= WHAT YOU HAVE TO DO =
Locate every line below that contains the word "chevron" and copy it.

── EXERCISE MATERIAL ──

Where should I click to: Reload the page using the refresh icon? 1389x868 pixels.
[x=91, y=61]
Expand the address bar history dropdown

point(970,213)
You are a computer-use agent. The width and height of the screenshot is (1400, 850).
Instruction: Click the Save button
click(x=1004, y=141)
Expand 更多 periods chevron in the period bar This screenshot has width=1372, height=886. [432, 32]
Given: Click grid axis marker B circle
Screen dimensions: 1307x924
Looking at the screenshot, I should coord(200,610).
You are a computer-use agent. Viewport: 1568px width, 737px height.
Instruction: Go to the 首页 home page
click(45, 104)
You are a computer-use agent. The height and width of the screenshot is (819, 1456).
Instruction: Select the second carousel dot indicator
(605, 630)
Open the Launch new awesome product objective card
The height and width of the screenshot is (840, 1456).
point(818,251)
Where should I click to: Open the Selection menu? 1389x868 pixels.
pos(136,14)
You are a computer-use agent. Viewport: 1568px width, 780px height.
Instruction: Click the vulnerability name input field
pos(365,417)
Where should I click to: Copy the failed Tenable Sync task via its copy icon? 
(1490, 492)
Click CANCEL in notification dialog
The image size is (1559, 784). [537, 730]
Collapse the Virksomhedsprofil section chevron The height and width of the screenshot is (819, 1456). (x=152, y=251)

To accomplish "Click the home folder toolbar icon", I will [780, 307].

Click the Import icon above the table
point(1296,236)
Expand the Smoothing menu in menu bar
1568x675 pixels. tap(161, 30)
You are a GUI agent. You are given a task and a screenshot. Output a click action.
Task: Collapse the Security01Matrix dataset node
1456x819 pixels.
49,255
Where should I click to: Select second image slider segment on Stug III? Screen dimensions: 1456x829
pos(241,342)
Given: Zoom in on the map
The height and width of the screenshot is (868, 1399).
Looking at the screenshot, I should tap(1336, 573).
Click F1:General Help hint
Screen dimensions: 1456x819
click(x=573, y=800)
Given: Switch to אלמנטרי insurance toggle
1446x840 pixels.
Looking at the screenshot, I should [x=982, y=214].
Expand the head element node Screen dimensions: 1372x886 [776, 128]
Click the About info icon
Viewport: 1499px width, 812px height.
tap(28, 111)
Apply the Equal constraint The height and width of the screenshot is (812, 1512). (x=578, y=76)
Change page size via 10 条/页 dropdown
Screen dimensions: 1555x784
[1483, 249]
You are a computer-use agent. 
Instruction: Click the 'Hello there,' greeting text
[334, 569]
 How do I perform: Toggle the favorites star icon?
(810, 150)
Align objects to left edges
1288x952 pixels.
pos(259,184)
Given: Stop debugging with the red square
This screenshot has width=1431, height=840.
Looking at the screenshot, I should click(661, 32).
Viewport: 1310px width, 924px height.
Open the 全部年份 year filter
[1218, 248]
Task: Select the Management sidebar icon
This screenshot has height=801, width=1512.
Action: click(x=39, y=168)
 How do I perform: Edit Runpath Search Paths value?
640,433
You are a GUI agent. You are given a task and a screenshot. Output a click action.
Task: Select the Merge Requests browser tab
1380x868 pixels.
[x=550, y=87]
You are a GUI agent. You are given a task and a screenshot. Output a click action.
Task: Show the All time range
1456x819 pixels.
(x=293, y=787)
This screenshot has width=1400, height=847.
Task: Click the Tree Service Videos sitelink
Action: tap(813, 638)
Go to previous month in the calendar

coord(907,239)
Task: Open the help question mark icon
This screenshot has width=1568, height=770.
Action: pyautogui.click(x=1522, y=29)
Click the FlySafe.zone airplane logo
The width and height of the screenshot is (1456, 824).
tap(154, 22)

───

= WRITTEN ANSWER =
Expand 更多 periods chevron in the period bar This screenshot has width=1372, height=886. [432, 32]
Collapse the Virksomhedsprofil section chevron The height and width of the screenshot is (819, 1456). (x=152, y=251)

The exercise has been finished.